SRF(
rank: int = 10,
rho: float = 3.0,
max_outer: int = 30,
max_inner: int = 20,
tol: float = 0.0001,
verbose: int = 0,
init: str = "random_sqrt",
random_state: int | None = None,
missing_values: float | None = np.nan,
bounds: tuple[float, float] | None = (None, None),
)
Bases: TransformerMixin, BaseEstimator
Symmetric Non-negative Matrix Factorization using SRF.
This class implements symmetric non-negative matrix factorization (SymNMF) using
the Alternating Direction Method of Multipliers (SRF). It can handle missing
entries and optional bound constraints on the factorization.

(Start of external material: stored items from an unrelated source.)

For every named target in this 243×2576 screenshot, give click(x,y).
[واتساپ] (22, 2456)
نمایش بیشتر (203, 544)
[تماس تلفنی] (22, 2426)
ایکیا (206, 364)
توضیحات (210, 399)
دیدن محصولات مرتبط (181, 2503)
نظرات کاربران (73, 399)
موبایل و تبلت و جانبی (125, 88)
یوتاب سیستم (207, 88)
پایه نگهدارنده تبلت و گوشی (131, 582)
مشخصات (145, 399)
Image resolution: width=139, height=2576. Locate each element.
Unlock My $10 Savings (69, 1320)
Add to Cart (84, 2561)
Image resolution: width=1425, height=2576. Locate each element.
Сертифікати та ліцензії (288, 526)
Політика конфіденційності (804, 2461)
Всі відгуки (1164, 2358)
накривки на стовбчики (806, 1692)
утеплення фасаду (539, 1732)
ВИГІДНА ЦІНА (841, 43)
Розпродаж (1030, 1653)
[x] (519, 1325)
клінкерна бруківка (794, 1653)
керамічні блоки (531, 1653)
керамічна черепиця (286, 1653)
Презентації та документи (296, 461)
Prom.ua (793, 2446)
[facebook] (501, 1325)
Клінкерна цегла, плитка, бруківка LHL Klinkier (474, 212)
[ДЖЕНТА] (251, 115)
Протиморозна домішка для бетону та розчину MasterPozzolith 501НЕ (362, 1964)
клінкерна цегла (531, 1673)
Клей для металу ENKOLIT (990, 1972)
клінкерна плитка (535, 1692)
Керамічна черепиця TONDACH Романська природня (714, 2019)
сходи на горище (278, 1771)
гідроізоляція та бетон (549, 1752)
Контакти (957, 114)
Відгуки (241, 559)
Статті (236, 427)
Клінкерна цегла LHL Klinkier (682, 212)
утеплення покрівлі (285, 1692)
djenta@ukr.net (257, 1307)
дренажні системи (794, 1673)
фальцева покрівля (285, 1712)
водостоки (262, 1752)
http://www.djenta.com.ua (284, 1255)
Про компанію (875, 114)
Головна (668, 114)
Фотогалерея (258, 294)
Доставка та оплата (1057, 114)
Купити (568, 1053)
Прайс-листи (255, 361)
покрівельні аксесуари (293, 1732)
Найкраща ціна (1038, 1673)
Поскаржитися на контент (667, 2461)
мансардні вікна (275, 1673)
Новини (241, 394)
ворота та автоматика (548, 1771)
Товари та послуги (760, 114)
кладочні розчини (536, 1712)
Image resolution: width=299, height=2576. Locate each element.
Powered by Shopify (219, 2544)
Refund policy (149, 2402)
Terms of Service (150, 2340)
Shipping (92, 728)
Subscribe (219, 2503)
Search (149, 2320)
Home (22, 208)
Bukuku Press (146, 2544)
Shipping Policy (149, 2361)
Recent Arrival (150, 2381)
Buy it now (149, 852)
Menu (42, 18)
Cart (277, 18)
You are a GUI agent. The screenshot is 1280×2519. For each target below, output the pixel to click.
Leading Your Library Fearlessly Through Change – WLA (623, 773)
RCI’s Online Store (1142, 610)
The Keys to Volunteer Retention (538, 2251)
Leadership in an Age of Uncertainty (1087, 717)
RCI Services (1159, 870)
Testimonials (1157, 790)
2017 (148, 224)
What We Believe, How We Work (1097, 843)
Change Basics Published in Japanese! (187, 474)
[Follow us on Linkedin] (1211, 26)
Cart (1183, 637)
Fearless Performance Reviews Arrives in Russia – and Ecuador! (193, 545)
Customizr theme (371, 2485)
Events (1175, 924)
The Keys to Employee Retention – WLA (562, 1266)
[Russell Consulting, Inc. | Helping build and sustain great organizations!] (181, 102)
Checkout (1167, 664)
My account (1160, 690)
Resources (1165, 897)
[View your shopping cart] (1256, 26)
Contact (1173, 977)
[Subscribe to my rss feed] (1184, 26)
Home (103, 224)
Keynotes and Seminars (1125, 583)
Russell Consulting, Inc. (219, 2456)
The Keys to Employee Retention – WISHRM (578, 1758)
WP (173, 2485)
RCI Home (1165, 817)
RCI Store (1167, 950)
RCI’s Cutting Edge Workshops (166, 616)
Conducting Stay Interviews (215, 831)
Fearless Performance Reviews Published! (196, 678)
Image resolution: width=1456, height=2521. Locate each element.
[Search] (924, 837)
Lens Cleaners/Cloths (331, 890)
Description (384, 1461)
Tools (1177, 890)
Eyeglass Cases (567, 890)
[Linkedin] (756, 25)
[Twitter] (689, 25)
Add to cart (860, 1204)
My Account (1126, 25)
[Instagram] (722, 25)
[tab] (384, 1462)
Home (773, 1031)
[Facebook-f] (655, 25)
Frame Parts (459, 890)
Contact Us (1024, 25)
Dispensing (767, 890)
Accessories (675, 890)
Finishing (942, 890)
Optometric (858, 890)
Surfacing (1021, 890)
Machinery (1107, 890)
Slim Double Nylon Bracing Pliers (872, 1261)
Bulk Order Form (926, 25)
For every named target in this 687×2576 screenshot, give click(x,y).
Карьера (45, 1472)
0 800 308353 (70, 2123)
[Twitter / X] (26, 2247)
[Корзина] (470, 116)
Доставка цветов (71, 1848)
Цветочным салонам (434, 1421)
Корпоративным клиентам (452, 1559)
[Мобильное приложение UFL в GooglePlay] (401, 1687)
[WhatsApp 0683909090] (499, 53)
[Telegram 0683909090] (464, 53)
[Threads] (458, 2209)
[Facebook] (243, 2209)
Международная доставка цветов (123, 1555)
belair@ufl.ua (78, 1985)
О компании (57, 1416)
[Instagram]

The algorithm solves: min_{w>=0,v} ||M o (S - v)||^2_F + rho/2 ||v - ww^T||^2_F
subject to optional bounds on v, where M is an observation mask.
| Parameters: |
-
rank
(int, default:
10
)
–
Number of factors (dimensionality of the latent space)
-
rho
(float, default:
3.0
)
–
SRF penalty parameter controlling constraint enforcement
-
max_outer
(int, default:
10
)
–
Maximum number of SRF outer iterations
-
max_inner
(int, default:
30
)
–
Maximum iterations for w-subproblem per outer iteration
-
tol
(float, default:
1e-4
)
–
Convergence tolerance for constraint violation
-
verbose
(int, default:
0
)
–
Whether to print optimization progress
-
init
(str, default:
'random_sqrt'
)
–
Method for factor initialization ('random', 'random_sqrt', 'nndsvd',
'nndsvdar', 'eigenspectrum')
-
random_state
(int or None, default:
None
)
–
Random seed for reproducible initialization
-
missing_values
(float or None, default:
np.nan
)
–
Values to be treated as missing to mask the matrix
-
bounds
(tuple of (float, float) or None, default:
(None, None)
)
–
Tuple of (lower, upper) bounds for the auxiliary variable v.
If None, the bounds are inferred from the data.
In practice, one can also pass the expected bounds of the matrix
(e.g. (0, 1) for cosine similarity)
|
| Attributes: |
-
w_
(np.ndarray of shape (n_samples, rank))
–
-
components_
(np.ndarray of shape (n_samples, rank))
–
Alias for w_ (sklearn compatibility)
-
n_iter_
(int)
–
Number of SRF iterations performed
-
history_
(dict)
–
Dictionary containing optimization metrics per iteration
|
Examples:
>>> # Basic usage with complete data
>>> from pysrf import SRF
>>> model = SRF(rank=10, random_state=42)
>>> w = model.fit_transform(similarity_matrix)
>>> reconstruction = w @ w.T
>>> # Usage with missing data (NaN values)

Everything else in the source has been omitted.